#Anxiety is caused by an overactivated nervous system. It is usually a symptom of past unresolved trauma. You experience a traumatic event or a shock in your past, but your brain feels that it is still happening now, and transmit this information to the nervous system, which overreacts when it gets triggered.
Example
For example, a loved one dies while you are on holidays in Greece. Now, every time you think about going on holidays or even getting on a plane, you experience anxiety. To avoid the anxiety, you tend to do more work than you would like to and do not take holidays. You are trying to avoid the trigger for your anxiety. That is creating friction with your lonely spouse, who would like to spend more time with you and would like to go on holidays with you.
In this example, your brain has not been able to process the trauma or shock of your loved one’s death, and believes it is still happening now. Every time you think about going on holidays, you are re-experiencing your loved one’s death. Of course, you are anxious! Of course you don’t want to go on holidays! Or even get on a plane!
There are many ways in which you can reduce your anxiety and calm down your nervous system while you’ve been triggered, but ultimately you would need to face your feelings and process the original trauma that is causing your distress. Sometimes you have an idea of what that might be, but sometimes it appears as a surprise during your counselling for anxiety sessions.
Anxiety can be very debilitating, impacting on your work, your personal life, and friendships, so here are some simple ways of naturally reducing your anxiety:
1) Exercise
There is nothing better than exercise to reduce your levels of anxiety. But make sure that you choose a type of exercise in which you are totally engaged. If you are exercising with your body, but your mind is somewhere else, creating worries and producing negative scenarios, exercising might not work. Try to choose an exercise that you enjoy but requires a certain amount of concentration. For example, learning some dance movements, yoga postures, tai chi sequences, climbing…
My favourite exercises are tai chi and qigong (ancient Chinese practices based on Traditional Chinese Medicine) because they help my body to be physically healthy while engaging my prefrontal cortex and keeping me in a mindful state. They have a dual purpose. They also help me have a good night sleep. Any good exercise for you should help you to achieve these three targets: better physical health, better mindfulness and mental health, and better sleep.
2) Create a Gratitude Journal
You cannot underestimate the power of gratefulness. Creating a gratitude journal can not only help you to reduce anxiety, but also to increase your self-esteem and overall happiness. To create a gratitude journal, you need to follow these steps:
- Buy a beautiful notebook, one that your inner child would love.

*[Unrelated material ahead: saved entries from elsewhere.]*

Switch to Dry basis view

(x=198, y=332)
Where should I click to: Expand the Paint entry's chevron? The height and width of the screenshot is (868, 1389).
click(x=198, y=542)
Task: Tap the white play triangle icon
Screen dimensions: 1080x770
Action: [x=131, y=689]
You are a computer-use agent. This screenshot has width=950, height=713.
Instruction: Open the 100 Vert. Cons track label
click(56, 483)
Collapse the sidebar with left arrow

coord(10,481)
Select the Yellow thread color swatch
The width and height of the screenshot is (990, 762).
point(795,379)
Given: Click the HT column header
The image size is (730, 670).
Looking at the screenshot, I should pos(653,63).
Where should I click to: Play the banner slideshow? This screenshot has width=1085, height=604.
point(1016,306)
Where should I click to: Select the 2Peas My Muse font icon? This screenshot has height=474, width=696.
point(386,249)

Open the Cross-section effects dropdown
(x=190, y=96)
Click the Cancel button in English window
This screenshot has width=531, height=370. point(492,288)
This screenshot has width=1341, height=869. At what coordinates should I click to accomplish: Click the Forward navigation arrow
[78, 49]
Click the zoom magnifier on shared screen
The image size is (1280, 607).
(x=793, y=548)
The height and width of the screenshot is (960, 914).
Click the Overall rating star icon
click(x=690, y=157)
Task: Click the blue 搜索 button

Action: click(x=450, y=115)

- Once a week, write a detailed entry about something that you are grateful for. Write what you are grateful for this week in as much detail as possible. Please find ideas in the image and exert your imagination.
Gratitude is a powerful force. If you practice gratefulness on a daily or weekly basis, you might see interesting things happening in your life, mainly positive ones. As with many practices, the more you do, the more benefit you will get.
3) Grounding Techniques
To feel grounded is a feeling of being present, mindful, attentive to what is happening right now. If you are experiencing anxiety and your nervous system is overactive, being concentrated in an activity or engaging your five senses can help.
5-4-3-2-1 Technique
One of the most famous techniques that anxiety counsellors recommend is the 5-4-3-2-1 technique. It consists of paying attention to 5 things that you see and look at them in detail, 4 things that you feel, 3 things that you hear, 2 things that you smell, and finally one thing that you can taste. You can keep a piece of your favourite chocolate in your “anxiety exercise box” and savour it at the end of the technique as a treat. In this exercise, the idea is that you would get as much information about the things that you are sensing as possible, looking at them, touching them, savour them, hearing them and smelling them as if it was your first time sensing them.
Naming Items
Please see this graph for another idea of how you can get grounded.
When you ground yourself, you get a calming feeling of belonging, of things being well as they are, you may be more trusting of the future and yourself. You can be more at peace.
4) Guided Meditations
There are numberless guided meditations. You can download free apps, such as Headspace, Insight Timer or Meditate Me, and explore their brief meditations or pay a subscription to access their longer meditations. You can visit youtube and find many guided meditations. You can also find a few free guided meditations in the section of my website called Free Tools. I hope you won’t mind my Spanish accent in the audio.
Meditating can feel daunting if you tend to be anxious. But if you are guided by an expert meditator, it might be easier. In time, you might find yourself being able to sit quietly for longer periods and not needing the expert guidance.